Short exercise 1: In the Norn dictionary talk page below, list every spelling of the abbreviation that the code comment in the template snippet says will match.
Short exercise 2: Reproduce part of the Norn dictionary talk page below verbatim, beginning at the words that contain "In Index:An Etymological" and ending after "given in IPA ?".

Text shown:
--*--
Word Pronounciations edit

In Index:An Etymological Dictionary of the Norn Language in Shetland Part I.pdf Pronounciations are given for some words, these look like they are given in IPA ?

ShakespeareFan00 (talk) 08:02, 26 May 2020 (UTC)Reply

The pronunciations are at least similar to the IPA, however considering the age of the publication (and my lack of knowledge around the specifics of IPA), I'm wondering if this is one of several variations it went through as the IPA was being developed? There's usage of quite odd symbols such as ꜵ̈̄ and (what I think is) ɢ̧ , (neither of which seem to render very well on here). As such, what little I have transcribed so far has just been my best guess at what the symbols are meant to be. If you happen to know the specifics of what this is please do let me know, (and it should be reasonably simple to Ctrl-F any ones I have misused so far), and if there's any conventions for this sort of thing going forward let me know and I will try my best to follow them. Griceylipper (talk) 15:30, 26 May 2020 (UTC)Reply

Template hint edit

I think in the {{Nornabr/switch}} template, in the switch, you can switch on the lowercase transformed text like this:

{{#switch:{{lc:{{{1}}}}}
 | abbr. = Matches {{{1}}} == abbr. ABBR. and Abbr., etc
 ...
--*--
Information provided:
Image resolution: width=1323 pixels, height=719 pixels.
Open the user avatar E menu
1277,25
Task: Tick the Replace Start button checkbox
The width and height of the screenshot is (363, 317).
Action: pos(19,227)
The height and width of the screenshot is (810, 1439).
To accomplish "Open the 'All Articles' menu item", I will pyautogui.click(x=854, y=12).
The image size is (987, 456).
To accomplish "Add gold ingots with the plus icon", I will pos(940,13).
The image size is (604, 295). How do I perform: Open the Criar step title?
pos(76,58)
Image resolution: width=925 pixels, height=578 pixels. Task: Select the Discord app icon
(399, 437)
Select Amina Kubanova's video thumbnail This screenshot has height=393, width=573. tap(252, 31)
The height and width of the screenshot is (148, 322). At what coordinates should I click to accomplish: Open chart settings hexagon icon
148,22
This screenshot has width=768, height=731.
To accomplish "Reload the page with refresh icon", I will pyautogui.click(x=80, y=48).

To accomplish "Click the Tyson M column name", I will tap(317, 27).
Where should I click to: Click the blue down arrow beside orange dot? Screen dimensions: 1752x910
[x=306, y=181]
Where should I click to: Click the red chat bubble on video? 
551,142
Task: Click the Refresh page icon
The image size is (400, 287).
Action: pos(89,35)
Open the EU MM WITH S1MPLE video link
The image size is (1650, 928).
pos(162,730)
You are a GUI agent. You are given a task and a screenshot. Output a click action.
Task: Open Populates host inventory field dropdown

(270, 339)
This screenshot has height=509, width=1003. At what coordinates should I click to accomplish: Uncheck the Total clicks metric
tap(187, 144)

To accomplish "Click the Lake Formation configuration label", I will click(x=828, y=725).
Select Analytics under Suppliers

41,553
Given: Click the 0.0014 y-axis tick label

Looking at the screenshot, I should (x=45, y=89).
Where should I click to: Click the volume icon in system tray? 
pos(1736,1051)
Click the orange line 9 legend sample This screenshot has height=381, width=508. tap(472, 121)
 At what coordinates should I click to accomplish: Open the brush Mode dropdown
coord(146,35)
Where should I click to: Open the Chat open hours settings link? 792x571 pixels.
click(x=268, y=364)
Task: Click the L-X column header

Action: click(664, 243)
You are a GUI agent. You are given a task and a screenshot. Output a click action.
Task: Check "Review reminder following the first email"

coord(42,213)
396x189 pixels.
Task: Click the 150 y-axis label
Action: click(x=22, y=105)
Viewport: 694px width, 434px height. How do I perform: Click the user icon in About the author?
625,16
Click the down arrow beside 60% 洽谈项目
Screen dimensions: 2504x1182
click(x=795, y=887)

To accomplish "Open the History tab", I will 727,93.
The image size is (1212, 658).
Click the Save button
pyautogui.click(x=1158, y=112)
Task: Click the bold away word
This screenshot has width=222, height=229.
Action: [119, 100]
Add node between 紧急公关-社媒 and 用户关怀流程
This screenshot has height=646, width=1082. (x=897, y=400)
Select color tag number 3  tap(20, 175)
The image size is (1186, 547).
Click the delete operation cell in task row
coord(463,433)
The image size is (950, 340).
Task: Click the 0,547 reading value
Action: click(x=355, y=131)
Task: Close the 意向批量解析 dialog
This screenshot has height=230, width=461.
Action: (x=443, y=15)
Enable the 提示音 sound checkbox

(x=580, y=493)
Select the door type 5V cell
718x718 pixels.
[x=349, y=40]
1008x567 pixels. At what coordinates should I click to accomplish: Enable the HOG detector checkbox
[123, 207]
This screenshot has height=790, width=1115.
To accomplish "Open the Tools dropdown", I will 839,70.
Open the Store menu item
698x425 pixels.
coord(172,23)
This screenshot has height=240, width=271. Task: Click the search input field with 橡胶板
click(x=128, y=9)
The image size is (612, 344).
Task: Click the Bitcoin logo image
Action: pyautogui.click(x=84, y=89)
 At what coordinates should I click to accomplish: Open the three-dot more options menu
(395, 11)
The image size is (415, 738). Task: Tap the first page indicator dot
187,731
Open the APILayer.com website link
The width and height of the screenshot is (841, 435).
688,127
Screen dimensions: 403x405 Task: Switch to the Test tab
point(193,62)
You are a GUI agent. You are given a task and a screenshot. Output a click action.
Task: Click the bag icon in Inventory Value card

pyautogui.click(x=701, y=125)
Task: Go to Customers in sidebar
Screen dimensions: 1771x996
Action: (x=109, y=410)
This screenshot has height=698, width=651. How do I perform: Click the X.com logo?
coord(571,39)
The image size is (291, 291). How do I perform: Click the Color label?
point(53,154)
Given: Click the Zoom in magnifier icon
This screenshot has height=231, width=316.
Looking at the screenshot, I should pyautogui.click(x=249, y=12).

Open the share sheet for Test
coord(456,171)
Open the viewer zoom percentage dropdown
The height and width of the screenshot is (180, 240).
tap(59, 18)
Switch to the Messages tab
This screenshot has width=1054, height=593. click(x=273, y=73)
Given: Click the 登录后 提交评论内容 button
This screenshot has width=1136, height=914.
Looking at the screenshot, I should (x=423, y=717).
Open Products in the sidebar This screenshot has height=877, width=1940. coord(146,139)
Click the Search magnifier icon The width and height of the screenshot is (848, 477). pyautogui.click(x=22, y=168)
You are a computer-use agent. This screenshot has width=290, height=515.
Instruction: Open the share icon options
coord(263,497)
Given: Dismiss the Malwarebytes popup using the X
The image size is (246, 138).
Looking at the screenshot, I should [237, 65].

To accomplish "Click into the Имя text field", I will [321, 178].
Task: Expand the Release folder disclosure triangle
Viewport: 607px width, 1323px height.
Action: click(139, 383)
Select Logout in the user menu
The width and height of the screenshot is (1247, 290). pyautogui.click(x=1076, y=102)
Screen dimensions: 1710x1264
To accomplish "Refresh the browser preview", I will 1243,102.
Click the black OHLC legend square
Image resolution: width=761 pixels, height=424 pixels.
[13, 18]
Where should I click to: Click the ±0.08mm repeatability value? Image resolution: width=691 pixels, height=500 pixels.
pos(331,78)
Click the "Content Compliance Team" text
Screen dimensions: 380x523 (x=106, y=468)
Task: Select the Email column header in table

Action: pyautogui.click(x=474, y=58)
--*--
Response 1:
abbr.
ABBR.
Abbr.

Response 2:
In Index:An Etymological Dictionary of the Norn Language in Shetland Part I.pdf Pronounciations are given for some words, these look like they are given in IPA ?